The nomenclature of rapidly growing atypical mycobacteria has recently changed with the advent of biochemical techniques, which allow species to be more accurately identified. In the past they were simply identified as belonging to the '
M. fortuitum complex'. Now, with using DNA homology studies, four separate species have been identified as
M. fortuitum,
M. peregrinum,
M. chelonae and
M. abscessus. Each of them is associated with different disease syndromes, and each of them has a distinct anti-microbial susceptibility pattern
9.
M. abscessus was first described by Moore and Frerichs
1 in 1953, and this was isolated from a woman with chronic osteoarthritis. She developed gluteal abscesses that yielded the mycobacterium, and they termed the species 'abscessus'. Among the rapidly growing mycobacterial species,
M. abscessus is known to be a major cause of skin infections. It is a cause of nosocomial infections, postinjection abscesses and wound infections following surgeries
2,8,10. Inman et al
11 reported an outbreak in 1969 amongst 12 patients who were being treated at an ENT clinic where all had received contaminated histamine injections. Galil et al
12 reported on a multistate outbreak of postinjection abscesses that were associated with the use of an unlicenced injectable product that was contaminated by mycobacterium. Multiple cutaneous abscesses have been reported in patients who are immunosuppressed, such as renal transplant recipients
3. We believe the source of
M. abscessus infection in our patient was the injection of unapproved medicine that she had taken on the arm. Her diabetes and chronic oral steroid medication might have played an important role in the manifestation and recurrence of her
M. abscessus infection.
Cutaneous infections with rapidly growing mycobacteria can manifest in a variety of ways, including ulcerations, abscesses, draining sinuses or nodules
2,8. Histologically, rapidly growing mycobacteria are characterized by a dimorphic inflammatory response that consists of polymorphonuclear microabscesses in the dermis and subcutaneous tissues, along with epithelioid granulomas and giant cells
13.
The diagnosis of cutaneous tuberculosis is usually difficult owing to false-negative cultures and negative direct-smear detection. The rapid detection and identification of
M. tuberculosis or mycobacterium other than tuberculosis (MOTT) by PCR would provide a prompt differential diagnosis and guide proper management depending on the specific diagnosis. Yet there have been several reports on cases of false-negative results due to the absence of a multicopy gene in certain strains of mycobacteria, and false-positive results due to amplification from MOTT have been reported.
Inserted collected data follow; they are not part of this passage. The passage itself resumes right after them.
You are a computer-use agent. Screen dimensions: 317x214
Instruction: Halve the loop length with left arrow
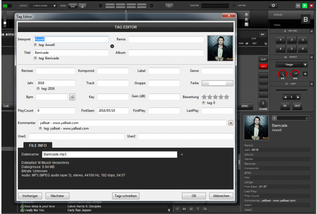[x=285, y=97]
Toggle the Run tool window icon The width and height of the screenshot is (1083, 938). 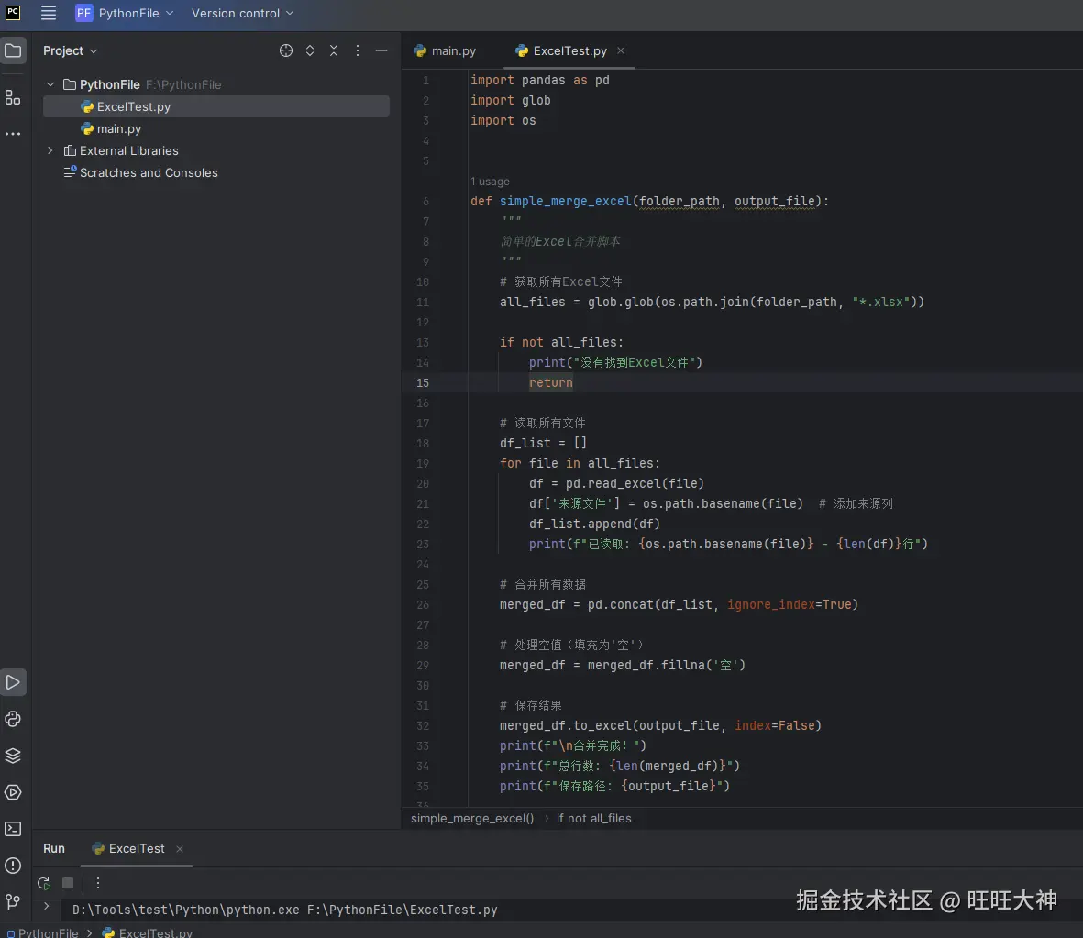pos(13,682)
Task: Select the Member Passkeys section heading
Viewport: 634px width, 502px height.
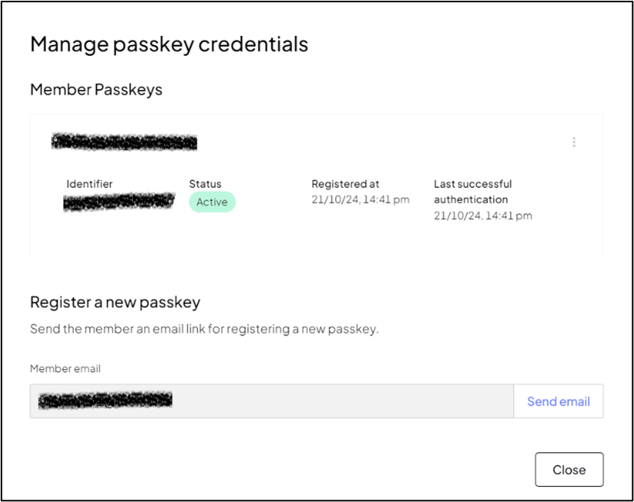Action: (x=96, y=89)

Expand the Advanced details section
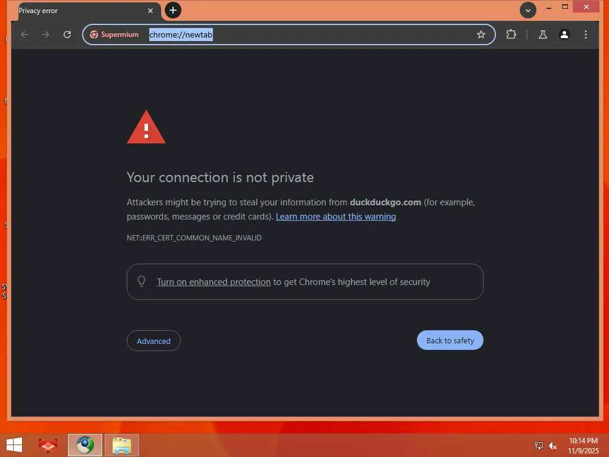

M. abscessus and other mycobacterial species have recently been identified by employing more sensitive detection methods such as PCR-RFLP analysis
6,8.
The treatment of infection with rapidly growing mycobacteria depends on the extent of disease and the underlying immune status of the host
3.
M. abscessus is usually resistant to conventional anti-tuberculous drugs, and it is generally susceptible to parenteral therapy with amikacin, cefoxitin and imipenem, and to oral medication with clarithromycin
2,3. Because treatment usually extends for 3 to 6 months, oral clarithromycin is considered to be the first-line agent for localized
M. abscessus infection
8. It is not clear for how long treatment should be continued, but as with other mycobacterial infections, many authors feel that 6 months of treatment should be given, and especially for immunocompromised patients
3. Our treatment started with 2nd generation cephalosporin and surgical drainage before the identification of the causative agent, but the lesion showed no improvement and then it became rather aggravated. Oral clarithromycin was administrated after we identified
M. abscessus, and the skin lesion showed improvement after a month of treatment.
Although rare, an atypical mycobacterial infection should be considered for the case of a local cutaneous infection that's resistant to antibiotic therapy, and especially if this is seen on an immunocompromised patient.